Tanıma üzerie
Sana ışığı kapat dedim, duymadın sanırım.
Uyuyamam yoksa. Gerçi nereden bileceksin daha o kadar olmadı değil mi?
Sahi ne kadar oldu seni tanıyalı birkaç ay, birkaç sene?
Amannnn ne fark eder ki, alt tarafı iki kişiyiz tanıması kolay.
Şaşarım insanlara ” insan zamanla tanır birbirini” derler
Halbuki, saniye de zamandır saat de
biri öğretsin şunlara bunu. Gerçi sen şimdi çıkıp bana ” yahu sene de zaman değil midir diye soracaksın. O da zamandır elbet ama tanımak için biraz fazladır.
İnsan bir kez en olduğu halli ile bakarsa birbirine işte o zaman tanır birbirini ama en olduğu hali ile . Geleceğini gösterir o an kararlarının sonunu, ızdırap, azap sevinç ve mutluluklarını görür o an
Kapı mı açık kaldı ne soğudu burası, yoksa tam kapatmadın mı?
Bilmiyorsun sanki çoraplarımı yatarken çıkartmam ben üşürüm yazın da üşürüm kışın da. Tanımamışsın gerçekten yoksa en olduğum halimle bakmamış mıydım sana? Yok yok sen görmemişsindir sanırım.
Sana zaman gerek zaman
dur ya da tanıtayım kendimi sana
Benim adım Kalem
Bazen öfkelenir, bazen heyecanlanır bazen de hemen unuturum korkusuyla hızlıca yazarım. Yazım çirkinse anla onlardan birindeyim.

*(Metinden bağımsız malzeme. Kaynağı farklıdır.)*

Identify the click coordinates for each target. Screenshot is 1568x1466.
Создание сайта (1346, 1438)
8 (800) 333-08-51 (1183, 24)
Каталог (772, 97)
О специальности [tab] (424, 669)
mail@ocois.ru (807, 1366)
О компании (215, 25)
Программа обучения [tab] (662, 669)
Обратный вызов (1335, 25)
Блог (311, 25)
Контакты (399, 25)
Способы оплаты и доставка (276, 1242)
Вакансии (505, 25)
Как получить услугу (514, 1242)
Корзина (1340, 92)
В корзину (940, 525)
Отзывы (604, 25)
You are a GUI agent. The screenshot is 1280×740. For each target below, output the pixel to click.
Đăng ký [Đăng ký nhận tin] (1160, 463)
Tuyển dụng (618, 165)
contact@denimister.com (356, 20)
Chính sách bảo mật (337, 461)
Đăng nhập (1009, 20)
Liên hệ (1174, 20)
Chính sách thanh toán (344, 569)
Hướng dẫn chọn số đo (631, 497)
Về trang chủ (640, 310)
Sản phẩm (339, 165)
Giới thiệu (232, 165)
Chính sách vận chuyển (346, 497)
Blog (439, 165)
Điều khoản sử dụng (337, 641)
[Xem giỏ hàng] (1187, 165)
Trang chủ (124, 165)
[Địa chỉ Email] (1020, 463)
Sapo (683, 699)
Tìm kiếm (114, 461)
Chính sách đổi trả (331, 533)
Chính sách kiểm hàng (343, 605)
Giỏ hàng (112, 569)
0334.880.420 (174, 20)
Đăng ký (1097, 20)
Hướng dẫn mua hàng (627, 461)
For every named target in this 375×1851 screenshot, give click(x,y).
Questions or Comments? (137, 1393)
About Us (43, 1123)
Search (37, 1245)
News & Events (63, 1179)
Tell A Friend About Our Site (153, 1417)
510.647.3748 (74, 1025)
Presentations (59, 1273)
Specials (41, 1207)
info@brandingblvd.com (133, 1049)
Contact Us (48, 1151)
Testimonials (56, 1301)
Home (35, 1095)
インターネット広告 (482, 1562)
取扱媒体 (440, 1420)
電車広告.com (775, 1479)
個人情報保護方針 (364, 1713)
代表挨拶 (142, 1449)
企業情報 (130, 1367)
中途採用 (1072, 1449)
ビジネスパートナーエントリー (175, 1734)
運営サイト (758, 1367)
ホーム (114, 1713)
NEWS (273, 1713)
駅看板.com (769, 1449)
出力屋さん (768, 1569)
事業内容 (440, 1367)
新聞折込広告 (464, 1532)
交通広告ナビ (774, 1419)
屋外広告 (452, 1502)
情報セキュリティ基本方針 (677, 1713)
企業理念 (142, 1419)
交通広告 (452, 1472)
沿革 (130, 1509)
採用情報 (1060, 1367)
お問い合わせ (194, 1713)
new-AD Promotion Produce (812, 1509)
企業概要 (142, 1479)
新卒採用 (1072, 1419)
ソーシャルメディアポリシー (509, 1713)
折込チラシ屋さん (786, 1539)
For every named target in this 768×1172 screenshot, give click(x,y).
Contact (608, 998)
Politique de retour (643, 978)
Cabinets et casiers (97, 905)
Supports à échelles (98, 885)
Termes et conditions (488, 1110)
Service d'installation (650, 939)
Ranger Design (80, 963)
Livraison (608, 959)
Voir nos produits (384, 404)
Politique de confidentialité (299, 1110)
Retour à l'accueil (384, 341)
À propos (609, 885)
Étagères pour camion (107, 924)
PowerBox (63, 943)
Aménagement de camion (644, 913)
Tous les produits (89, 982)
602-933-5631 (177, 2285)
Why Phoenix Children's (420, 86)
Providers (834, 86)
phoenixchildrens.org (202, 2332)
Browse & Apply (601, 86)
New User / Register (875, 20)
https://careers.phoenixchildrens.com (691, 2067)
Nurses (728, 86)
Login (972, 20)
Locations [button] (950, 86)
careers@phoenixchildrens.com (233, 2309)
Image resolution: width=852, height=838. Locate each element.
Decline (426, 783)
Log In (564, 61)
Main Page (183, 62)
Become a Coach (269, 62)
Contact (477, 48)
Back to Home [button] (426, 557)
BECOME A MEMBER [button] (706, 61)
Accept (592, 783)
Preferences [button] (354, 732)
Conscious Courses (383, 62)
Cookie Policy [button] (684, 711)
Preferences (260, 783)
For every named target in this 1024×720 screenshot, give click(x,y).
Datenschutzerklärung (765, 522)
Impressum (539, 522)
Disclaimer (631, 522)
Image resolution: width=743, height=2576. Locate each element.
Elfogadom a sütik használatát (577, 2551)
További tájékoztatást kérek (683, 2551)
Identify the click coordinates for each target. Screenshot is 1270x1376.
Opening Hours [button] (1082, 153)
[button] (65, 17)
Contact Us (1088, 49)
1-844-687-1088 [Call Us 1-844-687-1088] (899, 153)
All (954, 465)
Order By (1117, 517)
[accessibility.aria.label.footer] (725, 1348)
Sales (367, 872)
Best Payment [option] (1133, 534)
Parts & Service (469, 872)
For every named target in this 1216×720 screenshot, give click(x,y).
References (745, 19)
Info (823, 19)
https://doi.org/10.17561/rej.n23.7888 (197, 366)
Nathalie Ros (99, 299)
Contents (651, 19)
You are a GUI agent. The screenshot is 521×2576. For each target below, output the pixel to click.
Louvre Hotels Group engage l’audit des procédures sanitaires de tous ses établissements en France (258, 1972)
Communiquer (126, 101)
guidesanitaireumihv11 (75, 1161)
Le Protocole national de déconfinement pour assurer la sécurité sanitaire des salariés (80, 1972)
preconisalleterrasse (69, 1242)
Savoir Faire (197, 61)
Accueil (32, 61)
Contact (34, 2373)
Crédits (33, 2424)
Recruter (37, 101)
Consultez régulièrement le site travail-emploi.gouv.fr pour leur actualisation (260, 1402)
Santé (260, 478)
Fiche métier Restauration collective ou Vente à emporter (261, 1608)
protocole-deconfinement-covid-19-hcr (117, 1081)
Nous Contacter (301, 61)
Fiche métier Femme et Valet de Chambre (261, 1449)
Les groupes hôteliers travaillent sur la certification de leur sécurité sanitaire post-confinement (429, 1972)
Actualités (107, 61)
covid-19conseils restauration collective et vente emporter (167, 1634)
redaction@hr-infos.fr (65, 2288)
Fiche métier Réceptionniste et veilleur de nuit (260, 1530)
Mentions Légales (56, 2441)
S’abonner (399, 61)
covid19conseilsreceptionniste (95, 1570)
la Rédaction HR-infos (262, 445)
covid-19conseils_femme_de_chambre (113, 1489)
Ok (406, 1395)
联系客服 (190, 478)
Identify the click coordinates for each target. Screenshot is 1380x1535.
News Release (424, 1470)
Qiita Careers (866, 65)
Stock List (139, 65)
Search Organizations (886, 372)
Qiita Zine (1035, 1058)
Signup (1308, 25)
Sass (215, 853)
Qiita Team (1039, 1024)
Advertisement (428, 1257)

Bazen aşka gelirim italik yazarım, harflerim asil çıkar işte o an bil ki aşığımdır.
Bazen ise kelimelerim birbirinden ayrı düşer, üç nokta dökülüverir dilimden anla ki o an kırgınımdır ve yalnız
Lakin sen de haklısın, eller artık kalem tutmaz oldu değil mi tanıman zor beni
Ne kadar anlatsam da kendimi el yazım anlatır beni tuş yazım değil.